Monday, February 16, 2009

Hoping a lower lending rate

By: Nurkholisoh Ibnu Aman
Source: The Jakarta Post, February 16, 2009

For the third time in a row, Bank Indonesia lowered its benchmark interest rate (BI rate) cutting it by 50 basis points early this month. The BI rate is now hovering at 8.25 percent, as opposed to 9.50 percent just a few weeks ago.

For some, it is considered a bold move given the shaky position of the rupiah in the currency exchange market. A lower BI rate will mean a less attractive rupiah to portfolio investors hungry for margin. For others, however, the cut is still “not good enough”.

But for businesses, the real questions are whether and when the move will be followed by commercial banks. A lower bank lending rate is now a much needed stimulus to revive the falling economy. Bank credit is eagerly expected to grease domestic consumption amid the dwindling volume of world trade.

Since the first cut of the BI rate in December 2008, bank lending rates have yet to show any signs of easing. Customers have been agonizing over the rising loan installments they have to pay every month despite the news that inflation is falling and a more relaxed monetary regime is expected. New loan applications are refused which forces business investments to scale back and household expenditure to be deferred.

There are at least three reasons that can be offered to explain this.

First, there is a certain time lag before a monetary policy is fully transmitted to the banks’ lending rate. Research on Indonesia’s monetary transmission mechanisms shows that the BI rate still works quite well in influencing interest rates, but subject to conditions in the banking system such as liquidity and risk factors. At this particular moment, the delay is specifically affected by liquidity problems in the banking industry as a result of aggressive loan growth in the past year.

Throughout 2008, banks loans grew far beyond the banks’ ability to collect funds. High demand for bank loans stemmed from both businesses that had trouble raising funds from the capital market and households who needed extra cash to weather inflation.

As a consequence, the nation’s banking industry is now focusing on regaining a balance in their loan and deposit growth. Deposit rates are increased to attract funding while lending rates are purposely kept high to hold back the demand for loans. The effectiveness of the BI rate cut in this situation is therefore “insulated”.

Second, the players in the banking industry are falling into a “waiting game”. They are reluctant to take the first step in cutting the deposit rate because they are afraid of losing their liquidity position.

Cash-starved banks insist on offering high deposit rates, making cash-rich banks hesitant to break the trend. This in turn affects the banks’ cost of capital and further delays the banks’ ability to lower their lending rates.

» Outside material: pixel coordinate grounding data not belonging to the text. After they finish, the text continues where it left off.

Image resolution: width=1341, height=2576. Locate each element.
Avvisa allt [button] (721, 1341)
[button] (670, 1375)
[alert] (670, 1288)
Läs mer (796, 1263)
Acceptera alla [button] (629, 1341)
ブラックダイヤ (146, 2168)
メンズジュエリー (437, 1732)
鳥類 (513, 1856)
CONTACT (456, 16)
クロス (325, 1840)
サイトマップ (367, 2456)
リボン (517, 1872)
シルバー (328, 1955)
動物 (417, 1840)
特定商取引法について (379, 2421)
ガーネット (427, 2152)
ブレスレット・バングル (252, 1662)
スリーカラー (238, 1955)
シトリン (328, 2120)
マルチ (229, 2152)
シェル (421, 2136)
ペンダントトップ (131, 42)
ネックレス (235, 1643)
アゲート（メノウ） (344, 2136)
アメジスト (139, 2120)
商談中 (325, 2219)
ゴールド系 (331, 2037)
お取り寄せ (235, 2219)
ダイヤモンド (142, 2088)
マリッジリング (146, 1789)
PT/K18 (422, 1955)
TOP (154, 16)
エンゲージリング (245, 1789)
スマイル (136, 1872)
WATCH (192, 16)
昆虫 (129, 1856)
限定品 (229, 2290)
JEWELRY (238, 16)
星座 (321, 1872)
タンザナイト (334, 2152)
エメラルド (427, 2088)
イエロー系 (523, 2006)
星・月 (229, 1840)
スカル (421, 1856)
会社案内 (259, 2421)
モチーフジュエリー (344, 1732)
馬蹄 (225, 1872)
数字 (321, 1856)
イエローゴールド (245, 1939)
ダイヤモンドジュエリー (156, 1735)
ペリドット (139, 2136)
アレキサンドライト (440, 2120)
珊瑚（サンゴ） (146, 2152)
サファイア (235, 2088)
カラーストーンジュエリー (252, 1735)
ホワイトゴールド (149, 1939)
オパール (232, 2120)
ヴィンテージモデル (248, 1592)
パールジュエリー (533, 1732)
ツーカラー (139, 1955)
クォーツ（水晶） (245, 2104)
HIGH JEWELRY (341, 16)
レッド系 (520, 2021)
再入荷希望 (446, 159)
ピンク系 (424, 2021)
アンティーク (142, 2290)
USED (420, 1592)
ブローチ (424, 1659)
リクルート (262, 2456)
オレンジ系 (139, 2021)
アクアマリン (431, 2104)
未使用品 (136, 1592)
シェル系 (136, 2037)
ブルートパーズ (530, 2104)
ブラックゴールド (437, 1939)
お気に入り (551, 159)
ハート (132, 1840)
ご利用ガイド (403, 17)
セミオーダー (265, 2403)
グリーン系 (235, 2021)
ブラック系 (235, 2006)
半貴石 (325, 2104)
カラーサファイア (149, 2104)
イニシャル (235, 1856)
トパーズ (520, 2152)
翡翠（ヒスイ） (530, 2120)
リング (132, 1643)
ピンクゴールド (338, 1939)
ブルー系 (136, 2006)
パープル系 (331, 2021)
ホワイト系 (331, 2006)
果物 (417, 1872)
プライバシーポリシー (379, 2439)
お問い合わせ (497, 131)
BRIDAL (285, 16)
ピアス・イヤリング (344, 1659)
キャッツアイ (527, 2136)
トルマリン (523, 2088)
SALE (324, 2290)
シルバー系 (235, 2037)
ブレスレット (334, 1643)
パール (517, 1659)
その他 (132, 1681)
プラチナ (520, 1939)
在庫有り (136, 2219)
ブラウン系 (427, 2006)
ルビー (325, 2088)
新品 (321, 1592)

The situation emanated from the lack of a level playing field among one hundred plus banks in the country. Big, medium and small banks, both local and international are openly competing with each other in collecting funds and offering loans. The huge gap in operational and financial performance among these banks has hindered fair competition and efficiency in the market.

The effectiveness of a monetary policy in such an environment is unavoidably hampered.

Third, there is virtually no decent competition from nonbank financial institutions in the country’s financial market. Almost 80 percent of financial system assets in Indonesia are managed by commercial banks, leaving only a small portion of it to nonbank institutions such as the capital market, pension funds, insurance, and joint ventures.

The lack of competition has caused inertia in the behavior of banks when responding to monetary policy. They see little incentive to adjust the lending rate swiftly since they hardly have any problem with customer demand for bank loans.

Taking into account all three reasons above, a lower bank lending rate still looks viable but may need a longer interval to make it work. Existing customers may need to prepare for paying high interest a little bit longer, while aspiring ones should exercise more patience.

The writer is an economist at Bank Indonesia. This article is his personal opinion.